The $3,000 budget will be earmarked from next year’s budget and will be distributed evenly with $1,500 for each semester.
Senate Chair Dan Collins said he thought CCG was a valuable resource for BU students.
“I think CCG is an excellent standing committee,” Collins, a junior in CAS, said after the meeting. “I think we’ll be way better off having it. It’s a great resource. I’m glad that it’s available to everyone now through marketing.”
Senate also approved a budget proposal of $5,000 for the Environmental Affairs Cabinet committee that would fund a charter bus trip for students to go to Washington, D.C. on April 29 to attend the People’s Climate March. The budget proposal was presented by Rachel Eckles, a representative from Divest BU and Bradley Miller, a representative from the Environmental Affairs Cabinet committee.
Forty BU students have already expressed interest in taking a bus to D.C. for the march, Eckles said. Seats will fill on a first-come, first-serve basis. There are a total of 55 seats on the bus.
In order to ensure interested students will show up for the bus trip, SG amended the proposal to require any students who sign up to pay a $20 fee beforehand to reserve their seat on the bus. The proposal passed unanimously.
SG also passed a proposal brought forth by SG President Jake Brewer to create a Board of Trustees Oversight Committee.
The goal of this committee is to increase transparency between the Board of Trustees and students, with a main goal for students to have a voice in some of the university’s bigger decisions, according to Brewer’s proposal.
After discussion among senators, the proposal was amended to create a new executive board position to sit in on these meetings along with the executive vice president. The proposal passed unanimously.
Collins said he was happy to see this proposal pass.
“I truly hope Jake is able to negotiate with the Board of Trustees and President [Robert] Brown and get some sort of student representation on that board, even if it’s just observation,” Collins said after the meeting. “I think it’s really important that we hear what’s going on in there and that it’s disseminated to the students.”
The meeting concluded with four changes to the constitution presented by the Rules Committee, only two of which were passed due to the absence of all four executive board members.
Collins said he thought the meeting was productive.
“I’m impressed that it went quickly and efficiently, and we were able to get through everything on the agenda,” he said after the meeting.
Vice President of Internal Affairs Jane Dimnwaobi said she thinks this semester has been productive for SG so far.

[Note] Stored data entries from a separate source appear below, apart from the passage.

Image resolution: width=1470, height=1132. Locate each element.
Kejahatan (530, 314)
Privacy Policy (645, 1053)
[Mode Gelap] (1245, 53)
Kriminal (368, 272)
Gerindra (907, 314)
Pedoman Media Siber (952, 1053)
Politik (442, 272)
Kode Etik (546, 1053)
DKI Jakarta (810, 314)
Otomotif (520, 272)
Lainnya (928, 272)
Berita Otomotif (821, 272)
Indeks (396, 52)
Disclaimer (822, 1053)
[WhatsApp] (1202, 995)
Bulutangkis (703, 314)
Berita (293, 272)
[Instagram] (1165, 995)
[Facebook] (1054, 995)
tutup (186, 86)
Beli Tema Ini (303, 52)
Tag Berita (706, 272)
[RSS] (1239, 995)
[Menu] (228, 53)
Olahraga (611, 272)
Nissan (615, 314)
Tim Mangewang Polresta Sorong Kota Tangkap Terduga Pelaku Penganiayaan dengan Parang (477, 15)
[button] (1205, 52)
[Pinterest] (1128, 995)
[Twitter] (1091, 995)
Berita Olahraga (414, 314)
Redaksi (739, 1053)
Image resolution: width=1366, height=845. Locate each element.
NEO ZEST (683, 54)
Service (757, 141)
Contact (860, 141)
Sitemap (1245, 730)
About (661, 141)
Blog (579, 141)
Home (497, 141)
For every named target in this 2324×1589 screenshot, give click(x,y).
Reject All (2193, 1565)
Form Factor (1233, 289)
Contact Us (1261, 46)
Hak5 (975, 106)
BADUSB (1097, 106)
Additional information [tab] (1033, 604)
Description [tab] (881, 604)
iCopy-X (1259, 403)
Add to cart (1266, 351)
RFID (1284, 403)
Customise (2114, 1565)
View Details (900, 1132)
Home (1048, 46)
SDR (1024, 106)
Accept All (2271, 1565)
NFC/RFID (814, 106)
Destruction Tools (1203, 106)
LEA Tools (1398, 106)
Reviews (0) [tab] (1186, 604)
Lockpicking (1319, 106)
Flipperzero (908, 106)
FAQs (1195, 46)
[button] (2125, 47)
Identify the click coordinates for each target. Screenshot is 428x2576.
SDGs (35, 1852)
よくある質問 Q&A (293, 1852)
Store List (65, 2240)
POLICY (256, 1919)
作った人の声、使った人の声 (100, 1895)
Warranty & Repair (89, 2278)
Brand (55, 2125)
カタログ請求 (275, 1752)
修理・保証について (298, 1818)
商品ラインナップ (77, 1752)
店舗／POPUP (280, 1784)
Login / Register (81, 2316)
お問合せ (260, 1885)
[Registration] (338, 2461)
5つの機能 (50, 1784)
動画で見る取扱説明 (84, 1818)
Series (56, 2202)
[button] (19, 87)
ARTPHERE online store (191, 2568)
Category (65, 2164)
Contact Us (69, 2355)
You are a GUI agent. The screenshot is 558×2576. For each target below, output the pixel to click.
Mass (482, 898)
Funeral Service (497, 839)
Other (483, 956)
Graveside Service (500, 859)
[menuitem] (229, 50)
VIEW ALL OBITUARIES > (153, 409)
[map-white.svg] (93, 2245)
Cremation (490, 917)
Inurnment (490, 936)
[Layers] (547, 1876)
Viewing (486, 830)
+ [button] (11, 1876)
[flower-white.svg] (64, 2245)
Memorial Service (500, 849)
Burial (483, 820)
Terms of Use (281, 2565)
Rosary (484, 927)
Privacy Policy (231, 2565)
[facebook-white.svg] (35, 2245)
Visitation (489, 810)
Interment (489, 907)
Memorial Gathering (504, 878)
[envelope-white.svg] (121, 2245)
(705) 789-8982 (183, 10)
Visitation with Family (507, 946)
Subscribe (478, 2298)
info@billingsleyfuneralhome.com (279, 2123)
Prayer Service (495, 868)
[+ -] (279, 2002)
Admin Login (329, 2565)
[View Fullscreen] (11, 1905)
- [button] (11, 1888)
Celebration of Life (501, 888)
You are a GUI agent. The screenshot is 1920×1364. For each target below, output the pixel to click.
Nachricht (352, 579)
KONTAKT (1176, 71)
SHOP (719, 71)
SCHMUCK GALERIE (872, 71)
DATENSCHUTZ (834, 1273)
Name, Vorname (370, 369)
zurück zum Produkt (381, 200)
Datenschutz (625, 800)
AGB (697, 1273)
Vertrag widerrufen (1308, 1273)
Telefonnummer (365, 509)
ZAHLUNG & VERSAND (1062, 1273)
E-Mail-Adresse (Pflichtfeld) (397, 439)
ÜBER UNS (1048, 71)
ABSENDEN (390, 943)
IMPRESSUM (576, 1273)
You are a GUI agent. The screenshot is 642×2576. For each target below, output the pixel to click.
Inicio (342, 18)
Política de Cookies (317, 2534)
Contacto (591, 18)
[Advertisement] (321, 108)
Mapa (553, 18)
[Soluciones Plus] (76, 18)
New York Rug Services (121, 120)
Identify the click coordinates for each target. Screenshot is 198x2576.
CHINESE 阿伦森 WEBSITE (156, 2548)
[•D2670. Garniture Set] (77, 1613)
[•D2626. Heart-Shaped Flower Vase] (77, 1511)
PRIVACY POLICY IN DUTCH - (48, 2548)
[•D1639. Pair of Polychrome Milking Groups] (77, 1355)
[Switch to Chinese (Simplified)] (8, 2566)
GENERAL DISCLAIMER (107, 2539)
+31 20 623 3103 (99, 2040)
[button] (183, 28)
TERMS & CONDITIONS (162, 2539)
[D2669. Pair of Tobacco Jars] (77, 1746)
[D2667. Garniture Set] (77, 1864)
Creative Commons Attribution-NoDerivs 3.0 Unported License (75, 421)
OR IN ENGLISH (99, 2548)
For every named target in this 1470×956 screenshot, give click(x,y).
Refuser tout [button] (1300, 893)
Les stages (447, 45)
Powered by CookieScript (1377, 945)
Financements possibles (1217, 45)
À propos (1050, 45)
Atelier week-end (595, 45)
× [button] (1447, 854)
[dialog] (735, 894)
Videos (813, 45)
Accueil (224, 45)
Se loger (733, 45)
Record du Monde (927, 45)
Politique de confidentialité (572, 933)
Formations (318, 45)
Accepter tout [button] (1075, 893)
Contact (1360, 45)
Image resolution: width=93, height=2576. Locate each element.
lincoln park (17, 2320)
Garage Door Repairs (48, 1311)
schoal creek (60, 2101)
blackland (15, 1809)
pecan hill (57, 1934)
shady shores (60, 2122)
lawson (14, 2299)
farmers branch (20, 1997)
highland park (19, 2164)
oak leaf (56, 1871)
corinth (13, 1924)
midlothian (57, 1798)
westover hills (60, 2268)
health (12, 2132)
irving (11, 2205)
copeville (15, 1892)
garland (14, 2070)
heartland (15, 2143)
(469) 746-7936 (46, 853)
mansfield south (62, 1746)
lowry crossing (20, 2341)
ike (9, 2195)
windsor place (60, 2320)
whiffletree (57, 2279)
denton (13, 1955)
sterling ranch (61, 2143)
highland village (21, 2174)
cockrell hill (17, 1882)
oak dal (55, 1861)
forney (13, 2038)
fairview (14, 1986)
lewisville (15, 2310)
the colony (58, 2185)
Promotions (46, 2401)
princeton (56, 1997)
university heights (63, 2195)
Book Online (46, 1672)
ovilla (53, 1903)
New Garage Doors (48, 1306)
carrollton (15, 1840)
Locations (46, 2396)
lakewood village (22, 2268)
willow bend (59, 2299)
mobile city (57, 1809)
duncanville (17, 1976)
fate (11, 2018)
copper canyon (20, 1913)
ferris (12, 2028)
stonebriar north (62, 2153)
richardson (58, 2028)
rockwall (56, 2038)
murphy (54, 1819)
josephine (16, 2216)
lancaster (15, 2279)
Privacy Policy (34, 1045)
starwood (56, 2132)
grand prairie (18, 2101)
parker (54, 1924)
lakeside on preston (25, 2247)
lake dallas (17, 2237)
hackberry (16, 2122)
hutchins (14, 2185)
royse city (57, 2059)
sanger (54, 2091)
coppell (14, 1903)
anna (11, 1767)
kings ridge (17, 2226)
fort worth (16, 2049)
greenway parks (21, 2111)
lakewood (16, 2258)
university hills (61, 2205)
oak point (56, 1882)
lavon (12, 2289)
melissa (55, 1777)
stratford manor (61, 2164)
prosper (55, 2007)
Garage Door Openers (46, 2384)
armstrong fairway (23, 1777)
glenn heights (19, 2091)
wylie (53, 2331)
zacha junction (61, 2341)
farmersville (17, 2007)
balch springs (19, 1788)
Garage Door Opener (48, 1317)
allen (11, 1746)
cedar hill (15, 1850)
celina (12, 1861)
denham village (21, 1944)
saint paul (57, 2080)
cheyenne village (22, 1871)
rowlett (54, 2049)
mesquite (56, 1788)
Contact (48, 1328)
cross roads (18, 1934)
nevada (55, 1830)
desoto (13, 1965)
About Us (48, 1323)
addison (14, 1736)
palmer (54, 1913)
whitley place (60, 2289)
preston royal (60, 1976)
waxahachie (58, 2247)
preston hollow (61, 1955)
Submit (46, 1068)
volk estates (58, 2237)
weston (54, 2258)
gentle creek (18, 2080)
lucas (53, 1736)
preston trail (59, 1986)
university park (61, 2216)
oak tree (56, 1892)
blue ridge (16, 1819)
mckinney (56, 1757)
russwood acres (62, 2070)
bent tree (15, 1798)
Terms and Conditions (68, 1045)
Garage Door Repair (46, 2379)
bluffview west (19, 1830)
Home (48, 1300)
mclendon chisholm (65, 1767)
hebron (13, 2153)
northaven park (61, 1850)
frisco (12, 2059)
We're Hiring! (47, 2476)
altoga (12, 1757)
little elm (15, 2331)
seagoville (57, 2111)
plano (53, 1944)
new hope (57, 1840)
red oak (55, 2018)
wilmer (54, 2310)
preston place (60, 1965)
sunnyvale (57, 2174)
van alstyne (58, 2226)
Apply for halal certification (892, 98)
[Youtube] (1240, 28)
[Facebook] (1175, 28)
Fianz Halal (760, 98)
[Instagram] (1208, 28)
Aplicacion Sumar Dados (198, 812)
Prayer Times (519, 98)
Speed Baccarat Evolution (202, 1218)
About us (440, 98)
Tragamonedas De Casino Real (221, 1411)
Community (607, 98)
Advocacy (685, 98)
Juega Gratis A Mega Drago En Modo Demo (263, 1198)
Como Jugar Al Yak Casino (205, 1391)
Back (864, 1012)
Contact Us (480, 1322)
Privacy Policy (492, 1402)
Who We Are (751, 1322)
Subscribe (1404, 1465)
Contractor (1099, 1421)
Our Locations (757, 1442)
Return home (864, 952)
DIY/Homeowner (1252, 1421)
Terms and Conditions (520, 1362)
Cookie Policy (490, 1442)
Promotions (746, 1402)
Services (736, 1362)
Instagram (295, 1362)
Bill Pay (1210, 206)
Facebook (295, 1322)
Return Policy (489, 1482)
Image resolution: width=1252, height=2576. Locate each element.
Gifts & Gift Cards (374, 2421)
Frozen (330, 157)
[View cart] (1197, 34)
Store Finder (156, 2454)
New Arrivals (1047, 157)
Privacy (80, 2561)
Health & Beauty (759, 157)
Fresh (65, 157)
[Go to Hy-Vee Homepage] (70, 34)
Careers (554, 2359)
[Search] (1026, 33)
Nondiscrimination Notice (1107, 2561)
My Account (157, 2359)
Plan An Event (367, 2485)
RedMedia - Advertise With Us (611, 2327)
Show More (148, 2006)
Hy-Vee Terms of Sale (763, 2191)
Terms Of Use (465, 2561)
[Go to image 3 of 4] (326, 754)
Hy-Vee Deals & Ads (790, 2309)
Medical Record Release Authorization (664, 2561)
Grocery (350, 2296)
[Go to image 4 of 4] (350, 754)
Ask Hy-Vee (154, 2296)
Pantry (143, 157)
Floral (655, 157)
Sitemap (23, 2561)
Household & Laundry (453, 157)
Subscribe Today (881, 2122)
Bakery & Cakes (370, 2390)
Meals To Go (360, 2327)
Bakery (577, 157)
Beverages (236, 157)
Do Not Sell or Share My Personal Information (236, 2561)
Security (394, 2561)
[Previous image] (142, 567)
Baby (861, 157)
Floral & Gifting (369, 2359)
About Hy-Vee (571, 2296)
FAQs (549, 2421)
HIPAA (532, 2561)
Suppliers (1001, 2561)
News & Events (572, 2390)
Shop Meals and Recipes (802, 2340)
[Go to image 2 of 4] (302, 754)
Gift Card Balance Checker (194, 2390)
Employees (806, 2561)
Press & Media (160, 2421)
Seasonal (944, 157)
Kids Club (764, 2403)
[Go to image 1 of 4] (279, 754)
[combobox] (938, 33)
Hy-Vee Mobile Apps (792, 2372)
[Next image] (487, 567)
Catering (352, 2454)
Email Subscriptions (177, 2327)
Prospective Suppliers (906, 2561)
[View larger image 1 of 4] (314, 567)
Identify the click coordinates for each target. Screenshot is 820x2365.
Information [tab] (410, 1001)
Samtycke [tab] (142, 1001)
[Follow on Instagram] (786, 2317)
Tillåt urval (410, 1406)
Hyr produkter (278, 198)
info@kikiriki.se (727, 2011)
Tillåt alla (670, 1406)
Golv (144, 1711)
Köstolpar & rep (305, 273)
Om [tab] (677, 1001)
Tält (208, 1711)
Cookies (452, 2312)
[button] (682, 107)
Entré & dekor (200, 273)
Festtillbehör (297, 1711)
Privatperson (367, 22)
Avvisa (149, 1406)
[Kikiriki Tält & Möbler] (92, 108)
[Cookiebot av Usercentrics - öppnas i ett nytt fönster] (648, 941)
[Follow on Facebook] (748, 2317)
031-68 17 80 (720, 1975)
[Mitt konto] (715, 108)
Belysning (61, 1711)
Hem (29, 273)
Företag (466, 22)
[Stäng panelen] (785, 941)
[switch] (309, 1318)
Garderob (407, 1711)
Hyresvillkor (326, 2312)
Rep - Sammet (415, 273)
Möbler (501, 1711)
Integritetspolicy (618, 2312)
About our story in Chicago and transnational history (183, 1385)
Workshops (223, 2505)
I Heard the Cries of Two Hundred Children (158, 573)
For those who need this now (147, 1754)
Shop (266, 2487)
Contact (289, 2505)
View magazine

“One of our goals was to increase student engagement, and I think that we did that,” Dimnwaobi said in a phone interview with The Daily Free Press. “We think that we have highlighted issues that are more pertinent to students in addition to running our regular events about cabinets, the environment and just general dorm life. It has been good to really hit on the hard topics like tuition and general politics just forcing them into the conversation and letting a lot of students know that we want to focus on that stuff, too.”
After the meeting several senators said they think the CCG is a great resource for students.
Rebecca Buchholz, a College of Communication senator, said she thinks CCG could help her friends who are having trouble planning off-campus housing for next year.
“I think it’s definitely an interesting resource and I’m so glad that it’s going to be more available for people,” Buchholz said.
Lauren Blackburn, a COM senator, said CCG could help those off-campus students, who are often disregarded.
“I think it’s good we’re allocating a certain committee to represent off-campus students in addition to give them legal help they might not be able to afford,” Blackburn said.
Maya Reyes, a CAS senator, said she thinks the amendments passed in SG this year have been progressive.
“I think that changes to the government are always good,” Reyes said. “[Many have] been in the progress since last year, so it’s time for these amendments to get approved.”